The Compagnie des Mines de la Grand’Combe et des chemins de fer du Gard was formed in 1836 by Paulin Talabot (1799–1885). By 1841, the Cévennes line had been built through la Grand-Combe and Alès. The line was extended to Brioude via Chamborigaud in 1867.

The company was successful providing coal for the French Navy and Merchant Marine and adopted the trademark of an anchor.
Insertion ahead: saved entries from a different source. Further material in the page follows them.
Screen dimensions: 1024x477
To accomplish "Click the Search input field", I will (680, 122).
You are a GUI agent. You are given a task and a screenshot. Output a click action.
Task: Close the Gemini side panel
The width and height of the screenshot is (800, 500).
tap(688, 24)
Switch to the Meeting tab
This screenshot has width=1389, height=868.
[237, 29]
Domestic coal was also shipped to Marseille.

This was very much a company town, and the workers were provided for from birth to death with good wages, free accommodation, heating, education, a Catholic church (1856 to 1864) and a chapel (1868) at Trescol for the Protestants.

After 1918, the town tended to elect mayors who were independent of the company. These were in the main socialist, or more recently communist. Though strikes were frequent, the company produced just under 1 million tonnes of coal annually. Coal was nationalised in 1946, and the merged companies modernised the more profitable mines. The Houillères du bassin des Cévennes had its peak year in 1958, when 20,000 workers mined 3.3 million tonnes of coal. In 1960, the town had 17,000 inhabitants, and numerous modern subsidized housing units and apartments were constructed, especially in Trescol. Today, Trescol has assisted area status(ZUS) because of its high unemployment rate.

The mines closed in the 1960s and the 1970s. In 1968, Rochebelle, in Alès, closed, and in 1978, the Richard and Destival mines. followed Finally, in 1984, the Oules mine closed and so by 1985, there was no coal being mined in the Cévennes. The Richard mine was classified a historic monument on 14 May 2008. The town's population fell to 5187, and unemployment remains at 40%.